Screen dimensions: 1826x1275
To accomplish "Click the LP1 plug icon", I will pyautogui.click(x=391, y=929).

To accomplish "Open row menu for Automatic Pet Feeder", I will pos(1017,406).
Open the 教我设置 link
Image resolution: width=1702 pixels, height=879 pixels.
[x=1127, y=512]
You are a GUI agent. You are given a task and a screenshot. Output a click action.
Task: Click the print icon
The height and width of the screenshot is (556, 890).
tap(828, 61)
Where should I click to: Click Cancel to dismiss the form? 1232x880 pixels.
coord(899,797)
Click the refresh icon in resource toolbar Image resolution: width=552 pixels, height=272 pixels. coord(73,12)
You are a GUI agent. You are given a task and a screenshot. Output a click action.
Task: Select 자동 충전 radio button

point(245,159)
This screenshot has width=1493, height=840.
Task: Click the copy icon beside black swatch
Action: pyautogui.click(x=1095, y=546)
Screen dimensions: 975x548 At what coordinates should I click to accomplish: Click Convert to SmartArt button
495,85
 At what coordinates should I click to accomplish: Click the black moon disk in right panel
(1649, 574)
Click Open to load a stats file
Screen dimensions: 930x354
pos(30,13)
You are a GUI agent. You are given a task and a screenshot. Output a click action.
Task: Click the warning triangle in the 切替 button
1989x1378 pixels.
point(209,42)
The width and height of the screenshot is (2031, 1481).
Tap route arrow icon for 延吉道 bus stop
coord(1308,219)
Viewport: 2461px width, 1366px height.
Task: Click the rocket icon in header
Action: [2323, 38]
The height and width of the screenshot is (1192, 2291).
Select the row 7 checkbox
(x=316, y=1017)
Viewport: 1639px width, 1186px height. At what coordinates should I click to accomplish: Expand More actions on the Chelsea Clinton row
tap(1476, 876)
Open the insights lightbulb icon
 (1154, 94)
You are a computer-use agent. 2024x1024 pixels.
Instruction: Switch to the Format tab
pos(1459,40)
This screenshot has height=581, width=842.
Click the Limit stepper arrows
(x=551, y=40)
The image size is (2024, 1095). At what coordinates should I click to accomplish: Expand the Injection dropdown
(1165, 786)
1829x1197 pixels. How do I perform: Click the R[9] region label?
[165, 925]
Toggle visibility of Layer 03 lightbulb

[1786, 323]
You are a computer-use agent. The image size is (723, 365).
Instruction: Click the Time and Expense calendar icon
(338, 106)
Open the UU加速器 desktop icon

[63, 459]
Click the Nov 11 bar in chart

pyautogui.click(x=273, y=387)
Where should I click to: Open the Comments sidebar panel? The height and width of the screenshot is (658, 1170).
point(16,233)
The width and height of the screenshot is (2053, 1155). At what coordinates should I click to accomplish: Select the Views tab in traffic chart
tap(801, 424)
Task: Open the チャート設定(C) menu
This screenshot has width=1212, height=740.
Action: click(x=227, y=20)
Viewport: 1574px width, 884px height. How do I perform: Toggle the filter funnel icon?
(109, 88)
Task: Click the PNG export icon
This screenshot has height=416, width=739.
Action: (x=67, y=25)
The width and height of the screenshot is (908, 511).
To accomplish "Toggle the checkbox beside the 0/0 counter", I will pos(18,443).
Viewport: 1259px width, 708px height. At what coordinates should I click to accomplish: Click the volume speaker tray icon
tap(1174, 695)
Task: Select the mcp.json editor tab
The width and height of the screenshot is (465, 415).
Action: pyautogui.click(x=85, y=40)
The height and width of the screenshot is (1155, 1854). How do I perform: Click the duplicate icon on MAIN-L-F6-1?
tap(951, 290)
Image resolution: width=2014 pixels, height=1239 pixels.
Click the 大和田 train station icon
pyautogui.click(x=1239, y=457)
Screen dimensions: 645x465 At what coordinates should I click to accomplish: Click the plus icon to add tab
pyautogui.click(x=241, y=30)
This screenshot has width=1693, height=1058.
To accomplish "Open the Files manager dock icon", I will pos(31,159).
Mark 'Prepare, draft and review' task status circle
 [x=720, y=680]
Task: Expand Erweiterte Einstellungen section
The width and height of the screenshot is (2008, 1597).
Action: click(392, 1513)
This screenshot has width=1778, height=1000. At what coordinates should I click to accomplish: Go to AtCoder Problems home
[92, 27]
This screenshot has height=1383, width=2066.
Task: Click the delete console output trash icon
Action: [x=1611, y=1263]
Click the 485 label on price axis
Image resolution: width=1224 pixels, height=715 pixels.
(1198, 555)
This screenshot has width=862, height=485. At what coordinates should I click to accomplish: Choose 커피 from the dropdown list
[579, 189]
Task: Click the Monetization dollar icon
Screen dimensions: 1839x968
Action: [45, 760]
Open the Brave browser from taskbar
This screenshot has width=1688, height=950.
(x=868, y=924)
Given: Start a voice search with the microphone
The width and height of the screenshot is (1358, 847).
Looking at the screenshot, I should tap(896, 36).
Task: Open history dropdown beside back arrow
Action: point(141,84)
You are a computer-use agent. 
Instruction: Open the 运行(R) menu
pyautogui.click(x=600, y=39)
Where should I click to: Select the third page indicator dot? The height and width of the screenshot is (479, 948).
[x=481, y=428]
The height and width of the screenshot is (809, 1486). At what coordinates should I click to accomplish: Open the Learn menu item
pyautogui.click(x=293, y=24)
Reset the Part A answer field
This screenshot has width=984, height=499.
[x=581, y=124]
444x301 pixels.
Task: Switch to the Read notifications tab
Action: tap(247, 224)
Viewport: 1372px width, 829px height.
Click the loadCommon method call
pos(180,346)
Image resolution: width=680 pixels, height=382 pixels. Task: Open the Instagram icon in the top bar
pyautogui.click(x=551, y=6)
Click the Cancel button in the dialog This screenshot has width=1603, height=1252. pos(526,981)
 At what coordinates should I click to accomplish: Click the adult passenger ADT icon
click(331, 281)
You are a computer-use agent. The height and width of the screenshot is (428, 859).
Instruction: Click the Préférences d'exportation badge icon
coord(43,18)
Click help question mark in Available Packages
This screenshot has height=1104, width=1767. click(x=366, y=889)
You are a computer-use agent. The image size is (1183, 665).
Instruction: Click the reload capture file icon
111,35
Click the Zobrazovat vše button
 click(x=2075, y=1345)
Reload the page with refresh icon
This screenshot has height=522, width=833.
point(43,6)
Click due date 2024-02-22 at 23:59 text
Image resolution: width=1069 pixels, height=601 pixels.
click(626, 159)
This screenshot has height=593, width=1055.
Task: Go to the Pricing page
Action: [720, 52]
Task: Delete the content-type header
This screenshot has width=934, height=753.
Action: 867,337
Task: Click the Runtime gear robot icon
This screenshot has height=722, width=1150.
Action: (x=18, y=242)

▸ **TASK BRIEF**: Tally every line of the entries that contains the word "refresh", and respond with that number only.

▸ **TASK ANSWER**: 2